Special Election is Giving Voters a Peek at Next Year
The hard-fought Jacksonville-area Senate race to be all-but-decided by Tuesday’s Republican primary may send echoes well into next year’s election season.
The race has featured leading candidates John Thrasher and Dan Quiggle alternately seizing anti-trial lawyer and smaller government themes, well-tested Republican motifs certain to resurface during the 2010 campaigns.
But the District 8 special election also has featured fierce television exchanges by murky 527 groups – giving rise to renewed calls from both parties for legislation requiring disclosure of contributions to these currently unregulated organizations.
“It’s a blood bath that’s going on now,” Sen. Nan Rich, D-Weston, who is leading Senate Democrats’ campaign efforts, said Monday. “But both parties ought to be concerned about what’s going on there. These 527s can work against both parties.”
Rich’s Republican counterpart, Sen. Mike Haridopolos, R-Merritt Island, and House Speaker-designate Dean Cannon, R-Winter Park, have said they support taking another stab at legislation addressing such so-called electioneering communication organizations.
These organizations, dubbed 527s after a section of the federal tax code, face no limits in Florida since a federal court earlier this year declared unconstitutional a state requirement that they report donations and register with the Secretary of State.
Cannon has indicated legislation to impose new standards on 527s could be ready by a special legislative session expected to be held this fall. The swift demand for action on 527s may stem from the fact that trial lawyer allies, who typically side with Democrats, have been the biggest players in the District 8 race.

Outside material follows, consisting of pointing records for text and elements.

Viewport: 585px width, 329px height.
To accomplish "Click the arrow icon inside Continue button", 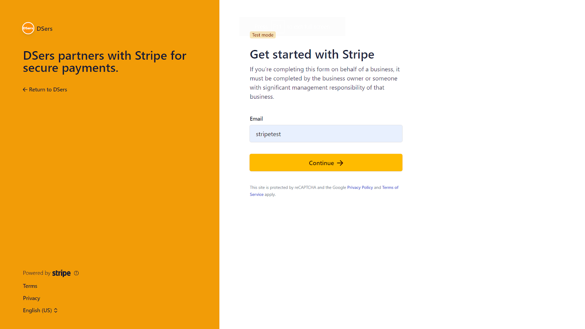I will tap(340, 163).
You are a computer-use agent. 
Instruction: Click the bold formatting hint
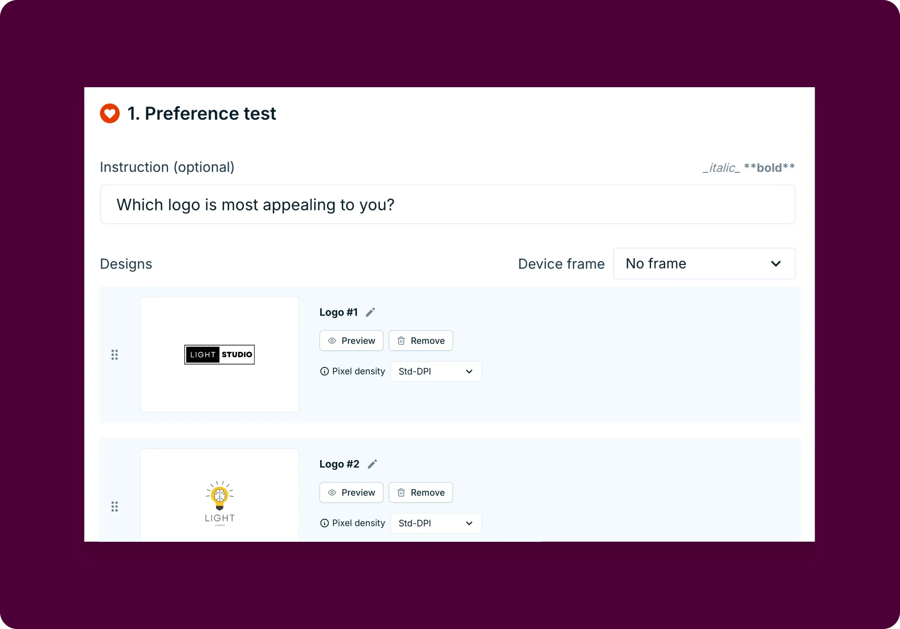coord(769,167)

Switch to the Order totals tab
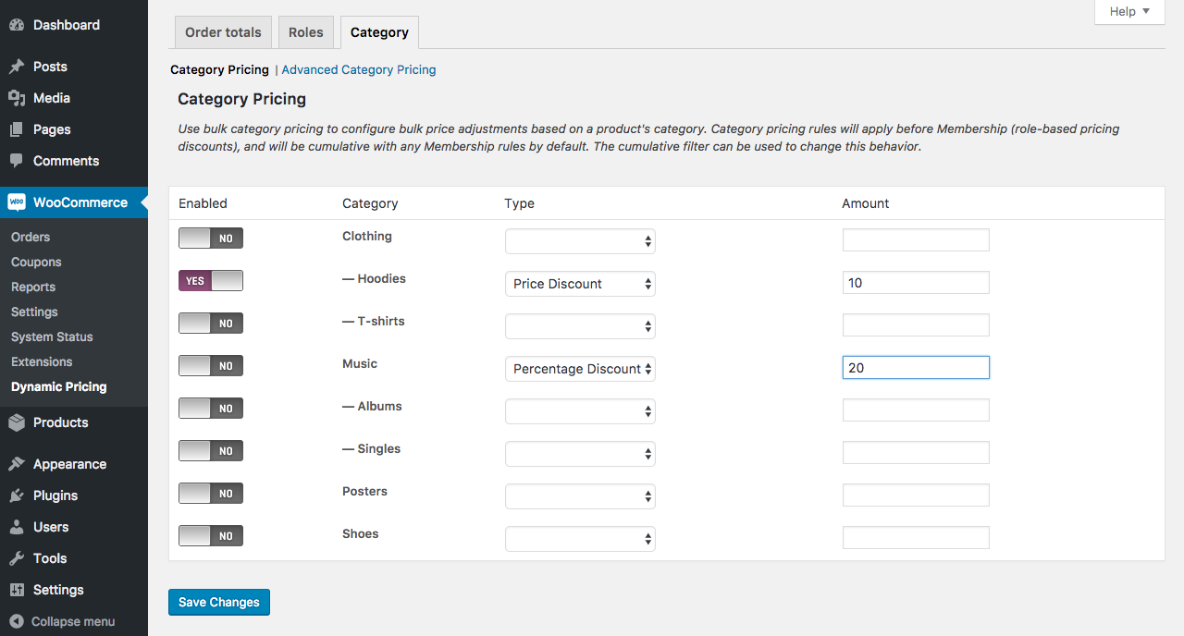[x=223, y=32]
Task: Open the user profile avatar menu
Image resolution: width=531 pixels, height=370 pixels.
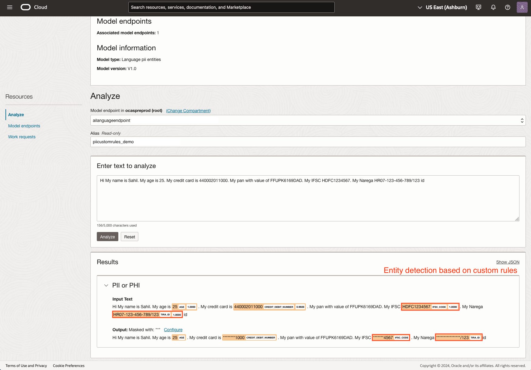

Stop Tax Waste, Inc., and Conservative Citizens for Justice have blistered Thrasher with TV spots attacking what they call wasteful spending during his years as House speaker and two ethics violations tied to his lobbying practice. Finance reports filed last week show the Florida Justice Association Political Action Committee, the trial bar’s campaign arm, recently steered $30,000 to the Conservative Citizens group and $25,000 to the Florida Consumer Alliance, which also works on behalf of trial lawyers.
Despite the targeting of Thrasher, the former Florida Medical Association lobbyist is believed to be leading narrowly over Quiggle, with two other Republicans, former Rep. Stan Jordan and Jacksonville City Councilman Art Graham, further back.
Thrasher has won endorsements from area U.S. Rep. Ander Crenshaw and former Gov. Jeb Bush, who has been featured in three television spots.
Less than 15 percent of Republican voters in the district, which stretches from Jacksonville to Daytona Beach, are expected to cast ballots in Tuesday’s primary. The winner faces three write-in candidates in October’s general election.
Quiggle’s candidacy, though, has sternly tested Thrasher, who for months had been seen as the likely winner of the Senate seat, which became open more than a year ahead of schedule with this summer’s death of Sen. Jim King, R-Jacksonville.
Quiggle, who has appealed to Republican tea-party conservatives, has tarred Thrasher as a government-insider.
David E. Johnson, a pollster with Atlanta-based Strategic Vision, has followed the Florida Senate race and said Monday that the message developed by Quiggle has become common in campaigns across the country.
“Many Republicans feel that the party has lost its way and that they have to get back to their conservative roots,” Johnson said. “In primary elections, you’re seeing some pushing the idea that you have to root out these government insiders and start fresh.”
Watching the Jacksonville-area race with some interest is the U.S. Senate campaign of Marco Rubio, another former House speaker who instead has embraced a more maverick style in trying to out-muscle the heavily funded and popular Gov. Charlie Crist for the Republican nomination next year.
Like Quiggle, Rubio is trying to be swept to victory on a tide of partisan distrust of big government, higher taxes, and eroding freedom. But Thrasher also has something Rubio wants.
“Sure, we’re watching this race and a lot of races to see what we can learn from the tea leaves,” said Alex Burgos, a Rubio spokesman. “But Thrasher has Jeb Bush’s endorsement. We’d love to have that.”